### WHAT IS BEING ASKED
Copy out the rows below word for word.

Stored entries
=====
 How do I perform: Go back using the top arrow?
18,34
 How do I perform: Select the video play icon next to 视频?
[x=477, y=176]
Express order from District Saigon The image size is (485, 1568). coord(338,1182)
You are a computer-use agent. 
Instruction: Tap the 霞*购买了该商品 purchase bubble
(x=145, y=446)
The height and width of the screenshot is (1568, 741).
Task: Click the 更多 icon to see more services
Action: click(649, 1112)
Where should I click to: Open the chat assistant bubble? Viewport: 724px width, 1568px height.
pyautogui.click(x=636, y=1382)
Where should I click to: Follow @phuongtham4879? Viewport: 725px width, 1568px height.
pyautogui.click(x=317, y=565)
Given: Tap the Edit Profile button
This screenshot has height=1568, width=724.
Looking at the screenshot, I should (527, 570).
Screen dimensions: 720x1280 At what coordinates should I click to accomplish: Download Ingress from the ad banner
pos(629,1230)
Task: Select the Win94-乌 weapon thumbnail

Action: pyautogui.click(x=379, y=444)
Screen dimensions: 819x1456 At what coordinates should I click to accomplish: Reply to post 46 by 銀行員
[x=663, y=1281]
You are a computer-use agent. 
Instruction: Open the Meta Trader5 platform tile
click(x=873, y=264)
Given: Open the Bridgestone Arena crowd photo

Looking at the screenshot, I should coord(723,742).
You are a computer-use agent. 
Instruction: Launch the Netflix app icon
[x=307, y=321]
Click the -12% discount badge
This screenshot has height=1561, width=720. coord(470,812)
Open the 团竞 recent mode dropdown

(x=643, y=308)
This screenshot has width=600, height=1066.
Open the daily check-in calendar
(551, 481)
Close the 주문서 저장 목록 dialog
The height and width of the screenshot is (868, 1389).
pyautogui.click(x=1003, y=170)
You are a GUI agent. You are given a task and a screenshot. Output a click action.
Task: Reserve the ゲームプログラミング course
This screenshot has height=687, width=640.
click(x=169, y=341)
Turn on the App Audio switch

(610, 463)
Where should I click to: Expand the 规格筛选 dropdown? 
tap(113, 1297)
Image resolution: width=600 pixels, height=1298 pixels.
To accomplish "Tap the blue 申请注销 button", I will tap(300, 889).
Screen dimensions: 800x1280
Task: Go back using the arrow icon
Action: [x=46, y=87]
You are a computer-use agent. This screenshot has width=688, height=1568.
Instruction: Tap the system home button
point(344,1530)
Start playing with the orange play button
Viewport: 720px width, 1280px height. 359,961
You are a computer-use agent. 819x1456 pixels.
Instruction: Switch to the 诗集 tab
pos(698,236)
=====
### ANSWER FOR THIS EXERCISE
 How do I perform: Go back using the top arrow?
18,34
 How do I perform: Select the video play icon next to 视频?
[x=477, y=176]
Express order from District Saigon The image size is (485, 1568). coord(338,1182)
You are a computer-use agent. 
Instruction: Tap the 霞*购买了该商品 purchase bubble
(x=145, y=446)
The height and width of the screenshot is (1568, 741).
Task: Click the 更多 icon to see more services
Action: click(649, 1112)
Where should I click to: Open the chat assistant bubble? Viewport: 724px width, 1568px height.
pyautogui.click(x=636, y=1382)
Where should I click to: Follow @phuongtham4879? Viewport: 725px width, 1568px height.
pyautogui.click(x=317, y=565)
Given: Tap the Edit Profile button
This screenshot has height=1568, width=724.
Looking at the screenshot, I should (527, 570).
Screen dimensions: 720x1280 At what coordinates should I click to accomplish: Download Ingress from the ad banner
pos(629,1230)
Task: Select the Win94-乌 weapon thumbnail

Action: pyautogui.click(x=379, y=444)
Screen dimensions: 819x1456 At what coordinates should I click to accomplish: Reply to post 46 by 銀行員
[x=663, y=1281]
You are a computer-use agent. 
Instruction: Open the Meta Trader5 platform tile
click(x=873, y=264)
Given: Open the Bridgestone Arena crowd photo

Looking at the screenshot, I should coord(723,742).
You are a computer-use agent. 
Instruction: Launch the Netflix app icon
[x=307, y=321]
Click the -12% discount badge
This screenshot has height=1561, width=720. coord(470,812)
Open the 团竞 recent mode dropdown

(x=643, y=308)
This screenshot has width=600, height=1066.
Open the daily check-in calendar
(551, 481)
Close the 주문서 저장 목록 dialog
The height and width of the screenshot is (868, 1389).
pyautogui.click(x=1003, y=170)
You are a GUI agent. You are given a task and a screenshot. Output a click action.
Task: Reserve the ゲームプログラミング course
This screenshot has height=687, width=640.
click(x=169, y=341)
Turn on the App Audio switch

(610, 463)
Where should I click to: Expand the 规格筛选 dropdown? 
tap(113, 1297)
Image resolution: width=600 pixels, height=1298 pixels.
To accomplish "Tap the blue 申请注销 button", I will tap(300, 889).
Screen dimensions: 800x1280
Task: Go back using the arrow icon
Action: [x=46, y=87]
You are a computer-use agent. This screenshot has width=688, height=1568.
Instruction: Tap the system home button
point(344,1530)
Start playing with the orange play button
Viewport: 720px width, 1280px height. 359,961
You are a computer-use agent. 819x1456 pixels.
Instruction: Switch to the 诗集 tab
pos(698,236)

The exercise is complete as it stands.